In chronic cases, X-ray and CT scans may reveal erosion of the sclerotic cortex near the ankle joint, alongside the soft tissue mass shadow. However, these findings lack specificity, as observed in our patient, where there was no evidence of a soft tissue mass in the physical examination or imaging before surgery [15]. Magnetic resonance imaging (MRI) is considered the modality of choice for PVNS diagnosis [12]. On MRI, PVNS typically presents as a combination of high signal intensity with localized areas of low signal intensity in T2-weighted images and low to moderate signal intensity in T1-weighted images. [6, 15, 16]

In our patient, the initial clinical presentation, which included degenerative features and a history of trauma, initially prompted an investigation into posttraumatic DJD and led to the assumption that an MRI was unnecessary. This highlights the importance of considering MRI as an essential diagnostic step before surgery in similar cases.

Surgical excision is a frequently employed therapeutic approach for treating PVNS; however, the specific treatment may vary according to the type and anatomical location of the condition. [5] For localized PVNS, most studies advocate complete resection of the lesion, and curettage of bone cysts or sites of bone erosion, which was the chosen surgical approach in our case [13, 14, 17]. In patients with diffuse PVNS, incomplete resection, or local recurrence, adjunctive and neoadjuvant treatments such as radiation therapy and cryotherapy are recommended [18,19,20]. However, in our patient, the persistence of symptoms after surgery was attributed to nonunion rather than tumor recurrence.
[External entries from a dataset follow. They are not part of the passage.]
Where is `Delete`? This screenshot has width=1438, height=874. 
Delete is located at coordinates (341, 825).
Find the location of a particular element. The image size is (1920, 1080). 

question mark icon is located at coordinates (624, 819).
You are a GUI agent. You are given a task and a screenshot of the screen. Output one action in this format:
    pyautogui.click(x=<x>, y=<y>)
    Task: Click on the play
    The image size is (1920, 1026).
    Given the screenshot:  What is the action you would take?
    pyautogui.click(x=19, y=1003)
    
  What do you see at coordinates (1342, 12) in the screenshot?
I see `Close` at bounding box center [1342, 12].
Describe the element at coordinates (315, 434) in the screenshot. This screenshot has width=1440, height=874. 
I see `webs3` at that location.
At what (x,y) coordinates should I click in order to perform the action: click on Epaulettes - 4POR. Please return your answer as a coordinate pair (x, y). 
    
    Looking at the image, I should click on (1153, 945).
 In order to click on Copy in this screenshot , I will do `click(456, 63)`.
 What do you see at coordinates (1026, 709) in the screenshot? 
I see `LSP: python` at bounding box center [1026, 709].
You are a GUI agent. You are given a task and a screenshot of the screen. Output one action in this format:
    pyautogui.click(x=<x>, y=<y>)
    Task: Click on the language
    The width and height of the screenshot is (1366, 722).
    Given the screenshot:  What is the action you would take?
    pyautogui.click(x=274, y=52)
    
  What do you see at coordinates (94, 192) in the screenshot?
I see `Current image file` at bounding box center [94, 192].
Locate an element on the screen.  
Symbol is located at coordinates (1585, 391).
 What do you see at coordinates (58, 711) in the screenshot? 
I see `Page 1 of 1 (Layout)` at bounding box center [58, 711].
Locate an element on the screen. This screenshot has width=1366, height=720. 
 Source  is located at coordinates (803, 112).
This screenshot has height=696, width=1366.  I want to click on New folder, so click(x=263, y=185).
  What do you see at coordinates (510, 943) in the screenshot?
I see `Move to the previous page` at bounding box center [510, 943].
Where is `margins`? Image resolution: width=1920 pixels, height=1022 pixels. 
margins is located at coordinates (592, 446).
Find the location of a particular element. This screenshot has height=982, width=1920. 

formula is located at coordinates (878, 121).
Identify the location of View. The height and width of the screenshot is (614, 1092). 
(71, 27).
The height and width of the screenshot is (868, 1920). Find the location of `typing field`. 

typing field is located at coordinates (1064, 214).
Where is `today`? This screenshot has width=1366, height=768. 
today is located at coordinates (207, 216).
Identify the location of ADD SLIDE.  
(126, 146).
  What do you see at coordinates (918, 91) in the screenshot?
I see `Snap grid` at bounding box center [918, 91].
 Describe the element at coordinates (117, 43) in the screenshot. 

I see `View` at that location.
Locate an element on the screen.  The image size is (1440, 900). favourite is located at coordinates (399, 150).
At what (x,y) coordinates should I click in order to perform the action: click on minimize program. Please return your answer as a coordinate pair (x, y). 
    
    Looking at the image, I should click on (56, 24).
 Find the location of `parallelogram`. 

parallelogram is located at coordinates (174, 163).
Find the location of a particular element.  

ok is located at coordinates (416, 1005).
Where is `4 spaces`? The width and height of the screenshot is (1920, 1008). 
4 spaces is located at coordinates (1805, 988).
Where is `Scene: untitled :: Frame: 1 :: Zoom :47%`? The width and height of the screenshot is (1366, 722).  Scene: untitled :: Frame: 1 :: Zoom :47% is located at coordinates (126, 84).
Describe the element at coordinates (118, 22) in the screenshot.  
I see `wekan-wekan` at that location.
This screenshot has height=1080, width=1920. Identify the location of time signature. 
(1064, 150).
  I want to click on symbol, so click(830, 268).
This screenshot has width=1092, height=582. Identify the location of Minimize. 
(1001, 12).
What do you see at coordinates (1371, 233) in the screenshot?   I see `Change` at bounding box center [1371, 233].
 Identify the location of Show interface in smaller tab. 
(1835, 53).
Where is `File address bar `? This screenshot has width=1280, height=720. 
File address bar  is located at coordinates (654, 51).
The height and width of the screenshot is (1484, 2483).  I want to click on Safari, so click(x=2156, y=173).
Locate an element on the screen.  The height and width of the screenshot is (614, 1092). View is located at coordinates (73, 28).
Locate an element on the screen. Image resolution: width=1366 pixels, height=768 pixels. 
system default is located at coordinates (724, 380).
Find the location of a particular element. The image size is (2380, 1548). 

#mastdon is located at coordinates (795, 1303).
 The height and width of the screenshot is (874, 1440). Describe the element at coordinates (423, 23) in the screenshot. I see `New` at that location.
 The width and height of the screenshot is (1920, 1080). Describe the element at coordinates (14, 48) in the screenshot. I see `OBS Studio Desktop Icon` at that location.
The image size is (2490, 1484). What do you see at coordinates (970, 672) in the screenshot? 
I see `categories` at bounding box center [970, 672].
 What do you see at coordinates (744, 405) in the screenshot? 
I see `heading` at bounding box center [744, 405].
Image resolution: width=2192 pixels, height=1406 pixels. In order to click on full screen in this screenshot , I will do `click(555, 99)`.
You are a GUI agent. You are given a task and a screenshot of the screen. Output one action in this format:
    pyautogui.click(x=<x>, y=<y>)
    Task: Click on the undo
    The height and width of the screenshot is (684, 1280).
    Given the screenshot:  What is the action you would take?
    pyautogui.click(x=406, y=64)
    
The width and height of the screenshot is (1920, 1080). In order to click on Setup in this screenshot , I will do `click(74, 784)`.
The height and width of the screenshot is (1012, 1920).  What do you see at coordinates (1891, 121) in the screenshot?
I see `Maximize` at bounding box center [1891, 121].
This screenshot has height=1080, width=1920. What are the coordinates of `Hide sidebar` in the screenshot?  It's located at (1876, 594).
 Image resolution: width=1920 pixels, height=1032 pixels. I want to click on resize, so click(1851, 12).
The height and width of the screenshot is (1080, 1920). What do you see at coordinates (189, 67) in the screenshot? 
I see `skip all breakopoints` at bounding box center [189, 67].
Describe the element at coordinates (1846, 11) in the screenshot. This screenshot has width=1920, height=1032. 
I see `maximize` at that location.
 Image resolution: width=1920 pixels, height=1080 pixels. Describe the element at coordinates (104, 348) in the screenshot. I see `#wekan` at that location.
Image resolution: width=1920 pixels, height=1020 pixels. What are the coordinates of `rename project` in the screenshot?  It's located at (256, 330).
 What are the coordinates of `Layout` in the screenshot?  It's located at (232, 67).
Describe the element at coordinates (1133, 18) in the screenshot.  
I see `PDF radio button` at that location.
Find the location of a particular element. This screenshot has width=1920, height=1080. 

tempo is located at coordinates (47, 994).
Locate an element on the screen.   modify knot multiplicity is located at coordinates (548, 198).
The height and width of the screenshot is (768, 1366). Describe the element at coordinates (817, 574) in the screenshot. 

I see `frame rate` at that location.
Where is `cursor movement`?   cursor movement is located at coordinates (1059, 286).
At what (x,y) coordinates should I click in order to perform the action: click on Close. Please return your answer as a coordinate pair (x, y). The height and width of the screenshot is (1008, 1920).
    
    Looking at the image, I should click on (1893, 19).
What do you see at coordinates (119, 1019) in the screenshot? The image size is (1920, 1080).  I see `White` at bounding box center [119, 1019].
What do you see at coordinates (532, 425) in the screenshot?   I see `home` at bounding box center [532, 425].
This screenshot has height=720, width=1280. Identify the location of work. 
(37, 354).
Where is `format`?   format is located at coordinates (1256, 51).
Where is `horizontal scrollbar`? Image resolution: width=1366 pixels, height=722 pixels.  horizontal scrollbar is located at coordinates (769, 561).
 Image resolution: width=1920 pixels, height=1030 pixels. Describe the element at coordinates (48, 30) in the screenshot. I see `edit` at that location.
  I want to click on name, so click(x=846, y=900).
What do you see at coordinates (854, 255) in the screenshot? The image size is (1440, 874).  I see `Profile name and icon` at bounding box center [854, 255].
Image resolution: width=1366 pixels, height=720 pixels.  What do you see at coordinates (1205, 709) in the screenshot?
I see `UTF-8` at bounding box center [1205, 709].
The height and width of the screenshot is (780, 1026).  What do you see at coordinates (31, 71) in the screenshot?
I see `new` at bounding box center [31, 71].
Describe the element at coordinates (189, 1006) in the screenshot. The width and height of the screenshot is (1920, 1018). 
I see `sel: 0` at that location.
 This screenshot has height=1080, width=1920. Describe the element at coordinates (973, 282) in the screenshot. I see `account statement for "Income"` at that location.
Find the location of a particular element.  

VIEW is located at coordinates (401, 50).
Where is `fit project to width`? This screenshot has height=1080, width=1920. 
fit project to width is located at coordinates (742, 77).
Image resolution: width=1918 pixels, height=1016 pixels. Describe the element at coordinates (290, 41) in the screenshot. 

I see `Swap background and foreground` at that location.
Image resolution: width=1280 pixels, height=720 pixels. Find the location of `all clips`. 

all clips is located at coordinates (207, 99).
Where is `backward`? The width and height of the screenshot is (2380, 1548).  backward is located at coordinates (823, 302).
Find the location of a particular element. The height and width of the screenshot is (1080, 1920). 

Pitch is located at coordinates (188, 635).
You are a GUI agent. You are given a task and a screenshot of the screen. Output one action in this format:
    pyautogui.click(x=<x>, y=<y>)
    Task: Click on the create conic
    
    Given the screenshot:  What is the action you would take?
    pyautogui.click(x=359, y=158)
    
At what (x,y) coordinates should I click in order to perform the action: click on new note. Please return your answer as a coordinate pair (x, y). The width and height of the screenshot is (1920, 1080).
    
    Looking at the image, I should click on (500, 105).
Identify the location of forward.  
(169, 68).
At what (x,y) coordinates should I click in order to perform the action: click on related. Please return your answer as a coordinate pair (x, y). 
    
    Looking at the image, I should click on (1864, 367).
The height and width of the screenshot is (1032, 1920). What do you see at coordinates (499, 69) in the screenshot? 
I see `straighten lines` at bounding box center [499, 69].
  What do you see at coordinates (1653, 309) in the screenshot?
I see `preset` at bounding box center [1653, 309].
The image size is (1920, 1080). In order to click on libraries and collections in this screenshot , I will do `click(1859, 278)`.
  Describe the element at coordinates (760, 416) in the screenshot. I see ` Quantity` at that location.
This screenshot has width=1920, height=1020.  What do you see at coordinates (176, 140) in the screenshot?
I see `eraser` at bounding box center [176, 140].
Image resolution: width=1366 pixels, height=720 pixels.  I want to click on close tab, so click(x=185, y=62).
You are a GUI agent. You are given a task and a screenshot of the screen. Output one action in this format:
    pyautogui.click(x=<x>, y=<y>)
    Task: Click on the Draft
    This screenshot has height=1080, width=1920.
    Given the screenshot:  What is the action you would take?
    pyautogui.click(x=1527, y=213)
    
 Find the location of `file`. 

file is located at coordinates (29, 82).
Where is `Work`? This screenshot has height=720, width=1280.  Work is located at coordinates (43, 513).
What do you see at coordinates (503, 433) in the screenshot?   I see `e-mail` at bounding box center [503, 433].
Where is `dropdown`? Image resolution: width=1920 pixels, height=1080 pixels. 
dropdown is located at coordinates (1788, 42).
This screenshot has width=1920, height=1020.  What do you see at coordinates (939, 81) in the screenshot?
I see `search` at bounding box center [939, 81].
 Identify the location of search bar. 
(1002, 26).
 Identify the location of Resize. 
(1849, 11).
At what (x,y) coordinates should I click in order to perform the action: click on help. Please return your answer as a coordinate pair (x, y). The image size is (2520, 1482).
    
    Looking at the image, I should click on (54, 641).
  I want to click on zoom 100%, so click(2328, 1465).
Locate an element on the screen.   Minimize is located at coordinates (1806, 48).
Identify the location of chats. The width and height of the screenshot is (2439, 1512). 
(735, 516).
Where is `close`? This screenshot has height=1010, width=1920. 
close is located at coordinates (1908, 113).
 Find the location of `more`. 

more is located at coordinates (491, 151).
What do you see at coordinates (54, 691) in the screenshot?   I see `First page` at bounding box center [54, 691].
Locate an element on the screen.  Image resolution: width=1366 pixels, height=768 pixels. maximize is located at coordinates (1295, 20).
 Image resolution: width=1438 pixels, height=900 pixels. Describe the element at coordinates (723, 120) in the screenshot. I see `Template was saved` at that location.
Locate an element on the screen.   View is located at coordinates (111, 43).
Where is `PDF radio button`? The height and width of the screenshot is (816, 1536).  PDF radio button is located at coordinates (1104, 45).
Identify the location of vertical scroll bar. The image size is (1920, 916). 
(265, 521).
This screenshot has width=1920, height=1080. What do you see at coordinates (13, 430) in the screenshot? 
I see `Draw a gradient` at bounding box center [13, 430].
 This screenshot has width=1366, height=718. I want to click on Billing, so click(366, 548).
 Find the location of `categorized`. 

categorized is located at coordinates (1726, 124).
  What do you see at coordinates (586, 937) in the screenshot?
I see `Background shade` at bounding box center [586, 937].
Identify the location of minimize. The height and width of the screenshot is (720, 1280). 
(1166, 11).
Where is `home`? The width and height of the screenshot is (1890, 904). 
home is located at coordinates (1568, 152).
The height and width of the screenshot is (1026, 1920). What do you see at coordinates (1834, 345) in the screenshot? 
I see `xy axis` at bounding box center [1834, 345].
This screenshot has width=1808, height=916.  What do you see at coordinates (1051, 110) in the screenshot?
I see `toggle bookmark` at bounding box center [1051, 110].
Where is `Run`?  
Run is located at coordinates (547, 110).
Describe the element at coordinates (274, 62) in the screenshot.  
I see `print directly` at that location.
Recurrence is a significant concern in PVNS, with reported rates reaching up to 50%. It commonly occurs when synovial tissue excision is incomplete or in cases of the diffuse type, which inherently poses a higher risk of recurrence [19]. During the 12-month follow-up after the second surgery, no clinical evidence of lesion recurrence was observed. However, given the possibility of recurrence at longer intervals, regular clinical examinations and imaging evaluations at 6-month intervals are recommended. [14]

Strengths

  1. 1.

    Unique presentation: this case report sheds light on an unusual presentation of PVNS in the talonavicular joint, offering insights into a rare manifestation.

  2. 2.

    Comprehensive management: the report details a comprehensive treatment approach involving tumor resection, joint fusion, and bone grafting, providing valuable clinical implications.

Limitations

  1. 1.

    Single case: this study’s scope is restricted by its reliance on a single patient, limiting the applicability of the findings to a broader population.

  2. 2.

    Use of MRI: MRI was not utilized in the early stages of the disease due to the possibility of misdiagnosis with DJD. Additionally, MRI was not employed before the second surgery due to concerns about potential metal artifacts from the implant.

Conclusion

In middle-aged patients with persistent ankle pain and radiographic evidence suggestive of DJD, considering the possibility of tumors, notably PVNS, is crucial. MRI aids in accurate differential diagnosis. The optimal approach involves precise tumor removal and appropriate bone grafting techniques, particularly autografts, along with secure fixation. While this comprehensive treatment strategy appears promising for effective patient care, further research is necessary to refine the management of such cases.